The budget scores loans at a “10” because a “10” is the best estimate of the cash flows, just as the amp recorded its highest volume at 10 before someone changed the dial’s top value to read “11.” The FVAers want us to record an “11” or “12” or whatever because that’s how that’s how (heavily medicated) Nigel perceives volume much like they say the public perceives risk. But the noise that the amp makes at 10 is the same it makes at 11.

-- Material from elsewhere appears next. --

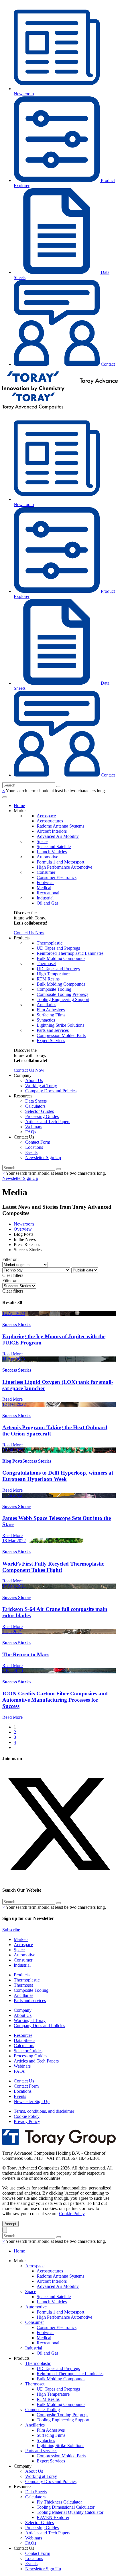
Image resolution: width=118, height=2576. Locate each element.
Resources (23, 2035)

Or try this one: if it’s good budgeting to add in the higher cost of private sector risk aversion, uncertainty, and so on to lending programs, then mustn’t we value and add the benefits of reduced uncertainty which our social insurance and safety net programs afford us? As it stands, the future costs of these programs are based on our best guesses about what it will cost to provide the income (e.g., Social Security) and health benefits (Medicare) to those entitled to such benefits. But those projections, especially re medical costs, invoke considerable uncertainty—uncertainty which is borne by the government, not by the beneficiaries. The logic of the FVAers would have us tote up the value of this risk shift from retirees to the government and subtract it from the budgetary costs.
That might help make our budget projections look better but it would be as unjustified as what they’re proposing re the lending programs. So let’s leave things as they are here and not bend ourselves into a budgetary pretzel in order to pretend the government isn’t the government. Even if our amp goes up to 11.